Set problem: Convert every one of the rows below into a Markdown table with two columns, No. and Line. Number the rows in order and leave out any blank lines.

**** Information given

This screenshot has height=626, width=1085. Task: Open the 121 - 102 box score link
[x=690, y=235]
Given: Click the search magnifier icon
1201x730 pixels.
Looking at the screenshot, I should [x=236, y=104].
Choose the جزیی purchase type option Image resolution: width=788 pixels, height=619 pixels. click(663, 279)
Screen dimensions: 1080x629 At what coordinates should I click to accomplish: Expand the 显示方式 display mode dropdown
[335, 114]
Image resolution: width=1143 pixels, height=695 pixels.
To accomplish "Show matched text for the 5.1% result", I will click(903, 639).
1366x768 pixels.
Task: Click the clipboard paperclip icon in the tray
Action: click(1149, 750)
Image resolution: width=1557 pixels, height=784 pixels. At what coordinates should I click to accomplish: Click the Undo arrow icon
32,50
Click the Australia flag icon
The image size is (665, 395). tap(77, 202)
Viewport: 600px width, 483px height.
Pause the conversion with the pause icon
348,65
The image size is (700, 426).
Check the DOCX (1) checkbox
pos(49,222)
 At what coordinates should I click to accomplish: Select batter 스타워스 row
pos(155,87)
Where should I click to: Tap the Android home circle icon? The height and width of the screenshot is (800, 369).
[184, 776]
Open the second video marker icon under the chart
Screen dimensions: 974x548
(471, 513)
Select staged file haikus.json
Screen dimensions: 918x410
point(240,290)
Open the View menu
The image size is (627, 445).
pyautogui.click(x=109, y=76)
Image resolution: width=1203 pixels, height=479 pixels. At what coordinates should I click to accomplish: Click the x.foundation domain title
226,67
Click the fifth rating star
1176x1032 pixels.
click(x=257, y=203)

********

Response below:
| No. | Line |
|---|---|
| 1 | This screenshot has height=626, width=1085. Task: Open the 121 - 102 box score link |
| 2 | [x=690, y=235] |
| 3 | Given: Click the search magnifier icon |
| 4 | 1201x730 pixels. |
| 5 | Looking at the screenshot, I should [x=236, y=104]. |
| 6 | Choose the جزیی purchase type option Image resolution: width=788 pixels, height=619 pixels. click(663, 279) |
| 7 | Screen dimensions: 1080x629 At what coordinates should I click to accomplish: Expand the 显示方式 display mode dropdown |
| 8 | [335, 114] |
| 9 | Image resolution: width=1143 pixels, height=695 pixels. |
| 10 | To accomplish "Show matched text for the 5.1% result", I will click(903, 639). |
| 11 | 1366x768 pixels. |
| 12 | Task: Click the clipboard paperclip icon in the tray |
| 13 | Action: click(1149, 750) |
| 14 | Image resolution: width=1557 pixels, height=784 pixels. At what coordinates should I click to accomplish: Click the Undo arrow icon |
| 15 | 32,50 |
| 16 | Click the Australia flag icon |
| 17 | The image size is (665, 395). tap(77, 202) |
| 18 | Viewport: 600px width, 483px height. |
| 19 | Pause the conversion with the pause icon |
| 20 | 348,65 |
| 21 | The image size is (700, 426). |
| 22 | Check the DOCX (1) checkbox |
| 23 | pos(49,222) |
| 24 |  At what coordinates should I click to accomplish: Select batter 스타워스 row |
| 25 | pos(155,87) |
| 26 | Where should I click to: Tap the Android home circle icon? The height and width of the screenshot is (800, 369). |
| 27 | [184, 776] |
| 28 | Open the second video marker icon under the chart |
| 29 | Screen dimensions: 974x548 |
| 30 | (471, 513) |
| 31 | Select staged file haikus.json |
| 32 | Screen dimensions: 918x410 |
| 33 | point(240,290) |
| 34 | Open the View menu |
| 35 | The image size is (627, 445). |
| 36 | pyautogui.click(x=109, y=76) |
| 37 | Image resolution: width=1203 pixels, height=479 pixels. At what coordinates should I click to accomplish: Click the x.foundation domain title |
| 38 | 226,67 |
| 39 | Click the fifth rating star |
| 40 | 1176x1032 pixels. |
| 41 | click(x=257, y=203) |